I listened to a taped business call earlier this week, on a friend's recommendation. I did so reluctantly, and I spent several hours psyching myself up for it. I was afraid of hearing the same old, same old, and of finger-shaking admonitions to do things that I don't particularly care to do, in order to build my business. So I listened. And of all the tidbits proffered by this business leader, what really stuck in my mind, like a grain of sand under my eyelid, was the phrase, "Always dress professionally."
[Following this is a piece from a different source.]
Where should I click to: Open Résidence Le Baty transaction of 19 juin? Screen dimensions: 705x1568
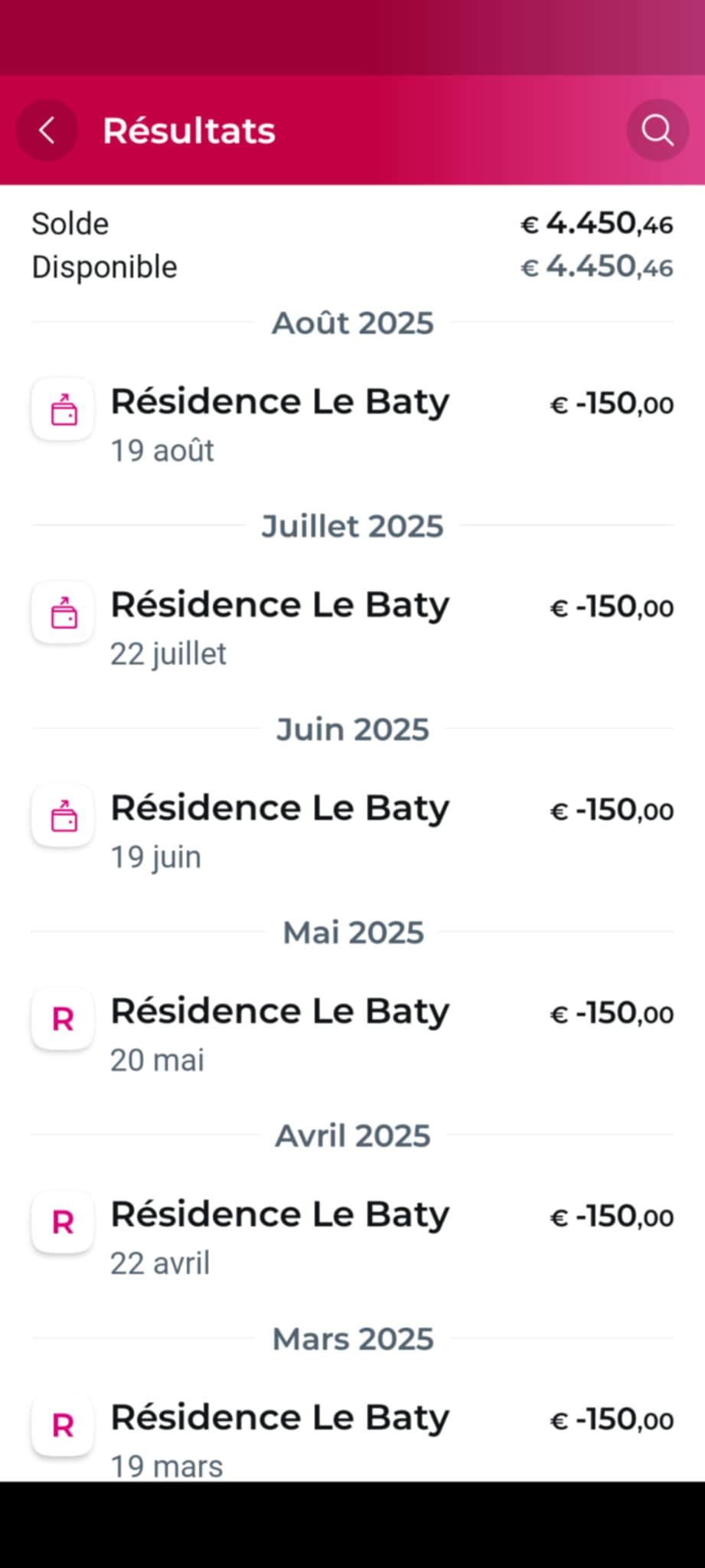280,808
In my travels, I have heard a great deal of banality, misinformation, and foolishness come from the mouths of some very well-dressed people. I recall telling someone, back in my relatively-powerless-position-so-I-needed-to-make-myself-feel-powerful days, that if I couldn't be intimidating in a sweatshirt and jeans, I wasn't fit for the job. I also swiftly and instantly boycotted red clothing for eight years or so, after a coworker said, "Oooo, a power suit" to my favorite red suit. I hated the idea that people might think I was using clothing to disguise some personality flaw or weakness. Or that I might be a well-dressed-but-not-terribly-informed individual. Better to dress down a little and surprise people with wit and acumen, than to appear as if straight from a photo shoot and surprise people with nonsense. Or so went my reasoning.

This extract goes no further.